(Saved data entries)

=== Section Start ===

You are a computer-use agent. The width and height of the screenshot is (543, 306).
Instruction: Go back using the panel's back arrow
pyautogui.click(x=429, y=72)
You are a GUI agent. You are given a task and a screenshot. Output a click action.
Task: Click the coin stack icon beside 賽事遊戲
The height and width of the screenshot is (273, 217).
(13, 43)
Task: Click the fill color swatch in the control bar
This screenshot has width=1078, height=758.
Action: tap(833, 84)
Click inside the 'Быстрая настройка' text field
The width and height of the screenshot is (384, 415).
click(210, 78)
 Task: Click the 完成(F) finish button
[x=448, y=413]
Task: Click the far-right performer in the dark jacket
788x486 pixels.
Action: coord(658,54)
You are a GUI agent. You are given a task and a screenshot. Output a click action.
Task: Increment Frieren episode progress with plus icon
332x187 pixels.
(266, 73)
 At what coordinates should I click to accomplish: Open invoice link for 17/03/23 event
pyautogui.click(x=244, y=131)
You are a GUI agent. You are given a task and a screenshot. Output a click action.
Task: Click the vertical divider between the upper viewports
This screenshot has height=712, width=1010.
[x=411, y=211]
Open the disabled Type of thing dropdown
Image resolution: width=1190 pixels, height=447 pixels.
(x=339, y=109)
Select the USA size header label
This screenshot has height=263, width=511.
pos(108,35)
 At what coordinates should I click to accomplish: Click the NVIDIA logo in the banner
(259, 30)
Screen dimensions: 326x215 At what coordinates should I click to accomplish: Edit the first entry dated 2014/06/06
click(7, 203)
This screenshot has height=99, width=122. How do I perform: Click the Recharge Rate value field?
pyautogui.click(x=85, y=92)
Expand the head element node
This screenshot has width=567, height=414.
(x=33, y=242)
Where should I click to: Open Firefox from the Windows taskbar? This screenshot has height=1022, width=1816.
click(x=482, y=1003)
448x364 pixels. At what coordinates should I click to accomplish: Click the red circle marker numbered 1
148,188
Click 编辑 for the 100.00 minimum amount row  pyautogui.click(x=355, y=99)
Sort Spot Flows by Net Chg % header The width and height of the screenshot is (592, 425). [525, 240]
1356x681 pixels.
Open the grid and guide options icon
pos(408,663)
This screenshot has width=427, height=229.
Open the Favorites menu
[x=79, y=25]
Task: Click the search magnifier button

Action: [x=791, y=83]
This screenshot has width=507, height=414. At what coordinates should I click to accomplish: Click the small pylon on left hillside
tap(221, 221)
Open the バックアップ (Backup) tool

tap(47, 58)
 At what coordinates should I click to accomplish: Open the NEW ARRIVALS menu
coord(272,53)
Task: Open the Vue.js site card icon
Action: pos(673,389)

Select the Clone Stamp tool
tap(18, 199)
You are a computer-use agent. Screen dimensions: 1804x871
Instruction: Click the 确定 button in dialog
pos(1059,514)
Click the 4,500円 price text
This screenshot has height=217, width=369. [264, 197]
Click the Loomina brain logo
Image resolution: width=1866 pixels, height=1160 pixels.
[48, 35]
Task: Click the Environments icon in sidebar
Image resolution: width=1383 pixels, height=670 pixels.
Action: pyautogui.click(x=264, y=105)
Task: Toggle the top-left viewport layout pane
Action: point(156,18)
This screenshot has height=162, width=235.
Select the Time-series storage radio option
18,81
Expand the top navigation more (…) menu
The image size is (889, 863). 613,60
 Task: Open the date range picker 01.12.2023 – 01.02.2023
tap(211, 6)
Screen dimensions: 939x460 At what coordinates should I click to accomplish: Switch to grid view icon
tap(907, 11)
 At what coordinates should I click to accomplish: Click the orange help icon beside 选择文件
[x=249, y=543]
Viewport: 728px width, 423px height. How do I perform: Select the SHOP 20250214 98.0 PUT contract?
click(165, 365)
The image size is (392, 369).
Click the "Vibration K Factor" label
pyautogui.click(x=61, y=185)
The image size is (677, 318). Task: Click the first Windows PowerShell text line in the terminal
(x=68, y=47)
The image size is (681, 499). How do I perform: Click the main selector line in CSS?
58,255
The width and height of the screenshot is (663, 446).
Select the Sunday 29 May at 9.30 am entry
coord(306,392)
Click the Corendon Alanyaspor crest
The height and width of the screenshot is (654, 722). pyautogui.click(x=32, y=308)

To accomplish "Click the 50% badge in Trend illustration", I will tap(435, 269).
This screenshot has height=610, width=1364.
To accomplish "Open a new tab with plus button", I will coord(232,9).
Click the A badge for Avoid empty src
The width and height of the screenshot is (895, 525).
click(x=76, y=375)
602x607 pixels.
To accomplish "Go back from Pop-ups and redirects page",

=== Section End ===

Exercise brief: Among the lines of the data above, count those containing the word "badge" and report the total alone.

Task output: 2